Data Miner是Chrome上的很方便的一个插件。可以来很方便地抓取链接和内容。

getbook

getbook是一个很方便的制作电子书工具。

pip install getbook

book.json:

{
  "uid": "book",
  "title": "Hello World",
  "author": "Armin",
  "chapters": [
    "http://lucumr.pocoo.org/2018/7/13/python/",
    "http://lucumr.pocoo.org/2017/6/5/diversity-in-technology",
  ]
}

getbook -f ./book.json --mobi

这样就方便地把一些链接做成了电子书。通过使用 Data Miner和getbook，一个爬取链接，一个把链接变成电子书，就能很方便制作电子书。

费曼物理讲义

在「项目实战：将费曼物理讲义网页做成电子书」章节中，我们学会如何把一个用mathjax渲染的html网页做成电子书。这里继续这个项目，来看看如何获取到所有的网页。费曼物理讲义有三卷。上图是第一卷的的目录。

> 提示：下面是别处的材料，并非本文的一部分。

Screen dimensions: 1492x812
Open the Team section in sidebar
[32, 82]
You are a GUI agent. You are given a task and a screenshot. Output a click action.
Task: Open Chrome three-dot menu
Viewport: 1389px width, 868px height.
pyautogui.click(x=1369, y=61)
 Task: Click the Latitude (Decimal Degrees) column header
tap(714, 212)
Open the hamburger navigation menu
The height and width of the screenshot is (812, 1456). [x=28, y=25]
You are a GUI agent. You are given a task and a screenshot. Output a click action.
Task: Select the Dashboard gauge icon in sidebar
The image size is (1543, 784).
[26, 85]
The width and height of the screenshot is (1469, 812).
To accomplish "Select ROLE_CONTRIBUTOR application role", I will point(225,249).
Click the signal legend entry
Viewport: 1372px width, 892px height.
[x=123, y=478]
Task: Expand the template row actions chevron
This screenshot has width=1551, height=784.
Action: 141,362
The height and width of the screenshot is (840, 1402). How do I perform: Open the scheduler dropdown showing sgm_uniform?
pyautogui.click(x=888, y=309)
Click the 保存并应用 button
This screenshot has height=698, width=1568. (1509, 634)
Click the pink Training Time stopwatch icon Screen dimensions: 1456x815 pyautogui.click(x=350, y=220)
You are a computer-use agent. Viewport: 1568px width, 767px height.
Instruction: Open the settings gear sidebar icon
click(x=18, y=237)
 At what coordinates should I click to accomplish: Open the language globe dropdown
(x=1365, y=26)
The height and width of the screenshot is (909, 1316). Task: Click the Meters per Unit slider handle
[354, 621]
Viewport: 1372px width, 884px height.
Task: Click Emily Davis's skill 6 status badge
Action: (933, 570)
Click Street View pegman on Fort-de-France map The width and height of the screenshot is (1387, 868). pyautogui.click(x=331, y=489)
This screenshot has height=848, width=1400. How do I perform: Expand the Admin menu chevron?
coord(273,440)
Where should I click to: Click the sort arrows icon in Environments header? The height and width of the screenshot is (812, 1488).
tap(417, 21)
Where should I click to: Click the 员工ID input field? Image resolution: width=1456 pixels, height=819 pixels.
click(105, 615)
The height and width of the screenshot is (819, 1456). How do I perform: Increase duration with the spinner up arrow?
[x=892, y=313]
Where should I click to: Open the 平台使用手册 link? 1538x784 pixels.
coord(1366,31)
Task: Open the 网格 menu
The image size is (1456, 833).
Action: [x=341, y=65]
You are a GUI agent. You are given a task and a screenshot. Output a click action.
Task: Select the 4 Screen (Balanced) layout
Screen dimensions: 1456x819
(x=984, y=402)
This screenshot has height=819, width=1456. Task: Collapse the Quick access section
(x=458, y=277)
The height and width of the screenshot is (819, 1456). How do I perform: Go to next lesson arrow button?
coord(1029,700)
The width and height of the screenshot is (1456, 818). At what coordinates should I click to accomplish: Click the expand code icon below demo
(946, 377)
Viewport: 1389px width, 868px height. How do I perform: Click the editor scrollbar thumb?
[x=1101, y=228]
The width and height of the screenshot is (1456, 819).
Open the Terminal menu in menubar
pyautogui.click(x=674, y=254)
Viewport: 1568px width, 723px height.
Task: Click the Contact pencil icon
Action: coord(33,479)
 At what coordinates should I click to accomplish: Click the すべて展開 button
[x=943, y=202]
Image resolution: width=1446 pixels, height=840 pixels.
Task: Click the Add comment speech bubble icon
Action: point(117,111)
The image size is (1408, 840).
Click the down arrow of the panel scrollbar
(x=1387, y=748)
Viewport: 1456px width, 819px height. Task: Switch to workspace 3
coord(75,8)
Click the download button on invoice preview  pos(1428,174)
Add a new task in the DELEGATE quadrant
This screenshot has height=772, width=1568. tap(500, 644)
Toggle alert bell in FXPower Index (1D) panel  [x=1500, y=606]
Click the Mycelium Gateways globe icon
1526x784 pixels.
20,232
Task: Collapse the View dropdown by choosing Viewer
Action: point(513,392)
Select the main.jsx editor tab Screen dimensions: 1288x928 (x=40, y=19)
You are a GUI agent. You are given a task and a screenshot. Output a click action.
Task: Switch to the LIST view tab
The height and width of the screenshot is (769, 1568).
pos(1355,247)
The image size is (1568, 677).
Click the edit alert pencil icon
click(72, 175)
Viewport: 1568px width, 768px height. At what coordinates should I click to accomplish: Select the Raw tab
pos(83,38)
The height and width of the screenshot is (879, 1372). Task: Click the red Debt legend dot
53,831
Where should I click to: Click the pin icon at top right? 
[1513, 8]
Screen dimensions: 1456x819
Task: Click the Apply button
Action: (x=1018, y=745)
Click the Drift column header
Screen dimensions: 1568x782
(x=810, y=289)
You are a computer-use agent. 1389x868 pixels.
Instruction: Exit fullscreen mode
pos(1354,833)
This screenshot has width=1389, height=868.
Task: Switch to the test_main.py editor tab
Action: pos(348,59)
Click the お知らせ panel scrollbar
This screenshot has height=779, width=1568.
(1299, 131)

http.client — HTTP protocol client

Source code: Lib/http/client.py

This module defines classes which implement the client side of the HTTP and HTTPS protocols. It is normally not used directly — the module urllib.request uses it to handle URLs that use HTTP and HTTPS.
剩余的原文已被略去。